Поднимаю голову, стоит какой-то офицер и нагло требует от меня резвой деятельности по вскакиванию, отдачи чести и всякой армейской херни. Разбежался. Встать – это ноги в сапоги без носков, я портянки так и не научилась наматывать, гимнастерку застегивать. Скосила глаза на плечо – погон нет. Да и с мысли сбил – ну не дыбил?!
Встаю.
- Чего сидишь? Звание, подразделение?
- Э.. сержант Иванова, связист разведгруппы лейтенанта Алексеева. Вымылась, сушусь. А в чем проблема?

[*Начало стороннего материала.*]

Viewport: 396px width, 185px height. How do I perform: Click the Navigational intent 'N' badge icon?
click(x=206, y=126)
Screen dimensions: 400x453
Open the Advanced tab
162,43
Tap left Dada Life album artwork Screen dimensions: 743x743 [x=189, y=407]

- Где сейчас твой Алексеев?
- А я знаю?!
- А что пишешь?
- Сказку, детям на ночь.
- Дай посмотреть…
Ага, щас! Разбежалась и дала.
- Это сказка не для таких детей как ты. А для вежливых.
- Ты мне не хами, сержант Иванова, со мной лучше по-хорошему…. А то на трое суток на гауптвахту пойдешь!

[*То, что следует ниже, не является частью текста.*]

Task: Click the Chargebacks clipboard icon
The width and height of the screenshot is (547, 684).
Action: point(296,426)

Блин! Достал. Ему еще и по-хорошему! Что прям здесь, на лавочке?
- Все вопросы к лейтенанту, товарищ капитан.
- Хорошо… я тебя запомнил.
- И хорошо, что запомнил, а то я всех вас забываю…
- Что ты сказала?
- Сказала, что память плохая. Девичья. Забываю я. Что поделать?
Сзади шаги.
- Товарищ капитан, у вас какие-то вопросы к сержанту Ивановой?
- А вам что до этого?
- Лейтенант Алексеев. Она в моем подчинении.
- Тогда у меня вопросы к вам, товарищ лейтенант. А вашей Ивановой надо научиться с офицерами разговаривать! А то я ее могу на гауптвахту отправить.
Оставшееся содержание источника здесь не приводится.